__What is required__. Type the entries again, word for word.

##### Material to process #####

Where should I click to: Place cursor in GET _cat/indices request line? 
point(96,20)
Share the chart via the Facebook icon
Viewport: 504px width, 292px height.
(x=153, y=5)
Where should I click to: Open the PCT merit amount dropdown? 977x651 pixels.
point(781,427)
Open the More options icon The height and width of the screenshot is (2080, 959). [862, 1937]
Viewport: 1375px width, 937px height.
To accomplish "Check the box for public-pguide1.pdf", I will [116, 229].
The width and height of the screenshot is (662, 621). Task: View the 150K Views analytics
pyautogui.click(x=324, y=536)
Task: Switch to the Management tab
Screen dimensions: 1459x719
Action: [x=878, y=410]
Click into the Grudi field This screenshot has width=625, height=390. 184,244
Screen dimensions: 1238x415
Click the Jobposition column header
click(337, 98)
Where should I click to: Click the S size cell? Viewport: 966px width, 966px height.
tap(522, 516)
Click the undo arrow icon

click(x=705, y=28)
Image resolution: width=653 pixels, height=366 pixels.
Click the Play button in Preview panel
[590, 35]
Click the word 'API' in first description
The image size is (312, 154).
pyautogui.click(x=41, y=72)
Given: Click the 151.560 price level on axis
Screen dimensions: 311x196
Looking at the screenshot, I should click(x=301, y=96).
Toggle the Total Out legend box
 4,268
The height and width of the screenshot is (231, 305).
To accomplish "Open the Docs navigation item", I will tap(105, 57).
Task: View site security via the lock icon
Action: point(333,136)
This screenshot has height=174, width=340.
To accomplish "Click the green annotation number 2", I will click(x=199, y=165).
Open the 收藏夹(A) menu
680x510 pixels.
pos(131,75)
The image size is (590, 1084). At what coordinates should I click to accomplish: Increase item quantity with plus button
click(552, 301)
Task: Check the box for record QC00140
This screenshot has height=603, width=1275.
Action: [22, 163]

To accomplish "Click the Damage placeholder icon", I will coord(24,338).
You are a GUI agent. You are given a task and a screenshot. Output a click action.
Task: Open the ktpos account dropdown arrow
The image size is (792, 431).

#####

__Solution to the problem__.
Where should I click to: Place cursor in GET _cat/indices request line? 
point(96,20)
Share the chart via the Facebook icon
Viewport: 504px width, 292px height.
(x=153, y=5)
Where should I click to: Open the PCT merit amount dropdown? 977x651 pixels.
point(781,427)
Open the More options icon The height and width of the screenshot is (2080, 959). [862, 1937]
Viewport: 1375px width, 937px height.
To accomplish "Check the box for public-pguide1.pdf", I will [116, 229].
The width and height of the screenshot is (662, 621). Task: View the 150K Views analytics
pyautogui.click(x=324, y=536)
Task: Switch to the Management tab
Screen dimensions: 1459x719
Action: [x=878, y=410]
Click into the Grudi field This screenshot has width=625, height=390. 184,244
Screen dimensions: 1238x415
Click the Jobposition column header
click(337, 98)
Where should I click to: Click the S size cell? Viewport: 966px width, 966px height.
tap(522, 516)
Click the undo arrow icon

click(x=705, y=28)
Image resolution: width=653 pixels, height=366 pixels.
Click the Play button in Preview panel
[590, 35]
Click the word 'API' in first description
The image size is (312, 154).
pyautogui.click(x=41, y=72)
Given: Click the 151.560 price level on axis
Screen dimensions: 311x196
Looking at the screenshot, I should click(x=301, y=96).
Toggle the Total Out legend box
 4,268
The height and width of the screenshot is (231, 305).
To accomplish "Open the Docs navigation item", I will tap(105, 57).
Task: View site security via the lock icon
Action: point(333,136)
This screenshot has height=174, width=340.
To accomplish "Click the green annotation number 2", I will click(x=199, y=165).
Open the 收藏夹(A) menu
680x510 pixels.
pos(131,75)
The image size is (590, 1084). At what coordinates should I click to accomplish: Increase item quantity with plus button
click(552, 301)
Task: Check the box for record QC00140
This screenshot has height=603, width=1275.
Action: [22, 163]

To accomplish "Click the Damage placeholder icon", I will coord(24,338).
You are a GUI agent. You are given a task and a screenshot. Output a click action.
Task: Open the ktpos account dropdown arrow
The image size is (792, 431).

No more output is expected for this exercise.